● GOAL: Reproduce every one of the following records verbatim, line for line.

--*--

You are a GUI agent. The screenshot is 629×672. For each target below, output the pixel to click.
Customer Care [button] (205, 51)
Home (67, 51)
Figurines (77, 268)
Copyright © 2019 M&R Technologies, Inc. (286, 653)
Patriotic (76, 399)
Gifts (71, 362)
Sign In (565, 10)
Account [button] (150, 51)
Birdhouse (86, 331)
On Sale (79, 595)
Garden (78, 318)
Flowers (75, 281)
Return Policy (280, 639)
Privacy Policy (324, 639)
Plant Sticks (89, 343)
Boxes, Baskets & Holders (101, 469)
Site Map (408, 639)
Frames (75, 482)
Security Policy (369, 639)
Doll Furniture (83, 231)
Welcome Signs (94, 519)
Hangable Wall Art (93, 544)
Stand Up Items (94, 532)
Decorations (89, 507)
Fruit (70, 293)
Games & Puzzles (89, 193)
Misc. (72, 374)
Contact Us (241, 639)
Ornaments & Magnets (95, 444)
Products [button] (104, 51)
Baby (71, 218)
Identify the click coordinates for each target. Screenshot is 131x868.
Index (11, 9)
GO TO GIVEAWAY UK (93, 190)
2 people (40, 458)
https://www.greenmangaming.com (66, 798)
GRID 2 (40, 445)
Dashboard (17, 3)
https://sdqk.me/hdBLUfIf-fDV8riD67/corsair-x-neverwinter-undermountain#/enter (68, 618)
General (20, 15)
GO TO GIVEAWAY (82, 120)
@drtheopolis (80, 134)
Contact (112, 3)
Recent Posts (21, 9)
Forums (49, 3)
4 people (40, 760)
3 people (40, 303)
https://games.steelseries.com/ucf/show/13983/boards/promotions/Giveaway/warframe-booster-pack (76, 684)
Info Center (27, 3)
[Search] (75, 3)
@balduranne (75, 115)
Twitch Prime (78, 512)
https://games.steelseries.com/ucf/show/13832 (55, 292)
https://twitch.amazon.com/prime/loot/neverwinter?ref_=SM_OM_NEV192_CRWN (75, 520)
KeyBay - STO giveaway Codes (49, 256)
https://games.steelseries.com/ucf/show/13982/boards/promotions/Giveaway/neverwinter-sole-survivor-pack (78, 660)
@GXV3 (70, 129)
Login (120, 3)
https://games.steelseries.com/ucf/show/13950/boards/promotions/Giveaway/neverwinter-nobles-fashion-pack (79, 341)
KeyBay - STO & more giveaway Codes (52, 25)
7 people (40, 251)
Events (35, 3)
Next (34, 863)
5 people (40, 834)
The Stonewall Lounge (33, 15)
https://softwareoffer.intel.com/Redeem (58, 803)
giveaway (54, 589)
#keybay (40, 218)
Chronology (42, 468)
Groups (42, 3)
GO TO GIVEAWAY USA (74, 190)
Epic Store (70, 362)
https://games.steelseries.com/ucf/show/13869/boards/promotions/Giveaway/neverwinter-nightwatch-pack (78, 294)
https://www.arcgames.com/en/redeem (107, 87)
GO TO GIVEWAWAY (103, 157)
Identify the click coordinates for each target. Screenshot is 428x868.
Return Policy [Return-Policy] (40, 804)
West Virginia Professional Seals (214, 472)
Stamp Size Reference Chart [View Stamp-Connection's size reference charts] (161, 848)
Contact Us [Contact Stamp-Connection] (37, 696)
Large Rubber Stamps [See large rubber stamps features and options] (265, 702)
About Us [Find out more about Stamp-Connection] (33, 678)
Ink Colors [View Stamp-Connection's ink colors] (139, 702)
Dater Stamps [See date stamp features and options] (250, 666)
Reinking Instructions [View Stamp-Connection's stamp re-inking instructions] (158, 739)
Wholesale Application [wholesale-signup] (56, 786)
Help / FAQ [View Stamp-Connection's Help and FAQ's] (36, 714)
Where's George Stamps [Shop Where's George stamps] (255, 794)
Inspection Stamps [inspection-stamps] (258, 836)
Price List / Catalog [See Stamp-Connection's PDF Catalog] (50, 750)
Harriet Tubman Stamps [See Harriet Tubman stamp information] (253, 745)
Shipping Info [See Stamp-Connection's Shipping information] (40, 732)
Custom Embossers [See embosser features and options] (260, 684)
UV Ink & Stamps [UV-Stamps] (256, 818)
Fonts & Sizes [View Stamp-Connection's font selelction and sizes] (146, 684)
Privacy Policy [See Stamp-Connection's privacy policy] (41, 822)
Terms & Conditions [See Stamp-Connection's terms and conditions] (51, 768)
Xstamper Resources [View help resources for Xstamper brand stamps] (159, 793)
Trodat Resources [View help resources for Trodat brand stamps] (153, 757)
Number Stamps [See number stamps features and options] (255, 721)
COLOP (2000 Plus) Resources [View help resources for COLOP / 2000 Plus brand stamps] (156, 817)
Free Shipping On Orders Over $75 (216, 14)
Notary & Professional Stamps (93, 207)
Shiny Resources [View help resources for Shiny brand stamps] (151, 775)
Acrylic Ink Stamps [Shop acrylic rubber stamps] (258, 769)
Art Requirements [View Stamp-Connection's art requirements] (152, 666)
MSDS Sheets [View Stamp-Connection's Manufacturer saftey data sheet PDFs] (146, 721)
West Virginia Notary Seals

--*--

● SOLVED EXERCISE:
You are a GUI agent. The screenshot is 629×672. For each target below, output the pixel to click.
Customer Care [button] (205, 51)
Home (67, 51)
Figurines (77, 268)
Copyright © 2019 M&R Technologies, Inc. (286, 653)
Patriotic (76, 399)
Gifts (71, 362)
Sign In (565, 10)
Account [button] (150, 51)
Birdhouse (86, 331)
On Sale (79, 595)
Garden (78, 318)
Flowers (75, 281)
Return Policy (280, 639)
Privacy Policy (324, 639)
Plant Sticks (89, 343)
Boxes, Baskets & Holders (101, 469)
Site Map (408, 639)
Frames (75, 482)
Security Policy (369, 639)
Doll Furniture (83, 231)
Welcome Signs (94, 519)
Hangable Wall Art (93, 544)
Stand Up Items (94, 532)
Decorations (89, 507)
Fruit (70, 293)
Games & Puzzles (89, 193)
Misc. (72, 374)
Contact Us (241, 639)
Ornaments & Magnets (95, 444)
Products [button] (104, 51)
Baby (71, 218)
Identify the click coordinates for each target. Screenshot is 131x868.
Index (11, 9)
GO TO GIVEAWAY UK (93, 190)
2 people (40, 458)
https://www.greenmangaming.com (66, 798)
GRID 2 (40, 445)
Dashboard (17, 3)
https://sdqk.me/hdBLUfIf-fDV8riD67/corsair-x-neverwinter-undermountain#/enter (68, 618)
General (20, 15)
GO TO GIVEAWAY (82, 120)
@drtheopolis (80, 134)
Contact (112, 3)
Recent Posts (21, 9)
Forums (49, 3)
4 people (40, 760)
3 people (40, 303)
https://games.steelseries.com/ucf/show/13983/boards/promotions/Giveaway/warframe-booster-pack (76, 684)
Info Center (27, 3)
[Search] (75, 3)
@balduranne (75, 115)
Twitch Prime (78, 512)
https://games.steelseries.com/ucf/show/13832 (55, 292)
https://twitch.amazon.com/prime/loot/neverwinter?ref_=SM_OM_NEV192_CRWN (75, 520)
KeyBay - STO giveaway Codes (49, 256)
https://games.steelseries.com/ucf/show/13982/boards/promotions/Giveaway/neverwinter-sole-survivor-pack (78, 660)
@GXV3 (70, 129)
Login (120, 3)
https://games.steelseries.com/ucf/show/13950/boards/promotions/Giveaway/neverwinter-nobles-fashion-pack (79, 341)
KeyBay - STO & more giveaway Codes (52, 25)
7 people (40, 251)
Events (35, 3)
Next (34, 863)
5 people (40, 834)
The Stonewall Lounge (33, 15)
https://softwareoffer.intel.com/Redeem (58, 803)
giveaway (54, 589)
#keybay (40, 218)
Chronology (42, 468)
Groups (42, 3)
GO TO GIVEAWAY USA (74, 190)
Epic Store (70, 362)
https://games.steelseries.com/ucf/show/13869/boards/promotions/Giveaway/neverwinter-nightwatch-pack (78, 294)
https://www.arcgames.com/en/redeem (107, 87)
GO TO GIVEWAWAY (103, 157)
Identify the click coordinates for each target. Screenshot is 428x868.
Return Policy [Return-Policy] (40, 804)
West Virginia Professional Seals (214, 472)
Stamp Size Reference Chart [View Stamp-Connection's size reference charts] (161, 848)
Contact Us [Contact Stamp-Connection] (37, 696)
Large Rubber Stamps [See large rubber stamps features and options] (265, 702)
About Us [Find out more about Stamp-Connection] (33, 678)
Ink Colors [View Stamp-Connection's ink colors] (139, 702)
Dater Stamps [See date stamp features and options] (250, 666)
Reinking Instructions [View Stamp-Connection's stamp re-inking instructions] (158, 739)
Wholesale Application [wholesale-signup] (56, 786)
Help / FAQ [View Stamp-Connection's Help and FAQ's] (36, 714)
Where's George Stamps [Shop Where's George stamps] (255, 794)
Inspection Stamps [inspection-stamps] (258, 836)
Price List / Catalog [See Stamp-Connection's PDF Catalog] (50, 750)
Harriet Tubman Stamps [See Harriet Tubman stamp information] (253, 745)
Shipping Info [See Stamp-Connection's Shipping information] (40, 732)
Custom Embossers [See embosser features and options] (260, 684)
UV Ink & Stamps [UV-Stamps] (256, 818)
Fonts & Sizes [View Stamp-Connection's font selelction and sizes] (146, 684)
Privacy Policy [See Stamp-Connection's privacy policy] (41, 822)
Terms & Conditions [See Stamp-Connection's terms and conditions] (51, 768)
Xstamper Resources [View help resources for Xstamper brand stamps] (159, 793)
Trodat Resources [View help resources for Trodat brand stamps] (153, 757)
Number Stamps [See number stamps features and options] (255, 721)
COLOP (2000 Plus) Resources [View help resources for COLOP / 2000 Plus brand stamps] (156, 817)
Free Shipping On Orders Over $75 (216, 14)
Notary & Professional Stamps (93, 207)
Shiny Resources [View help resources for Shiny brand stamps] (151, 775)
Acrylic Ink Stamps [Shop acrylic rubber stamps] (258, 769)
Art Requirements [View Stamp-Connection's art requirements] (152, 666)
MSDS Sheets [View Stamp-Connection's Manufacturer saftey data sheet PDFs] (146, 721)
West Virginia Notary Seals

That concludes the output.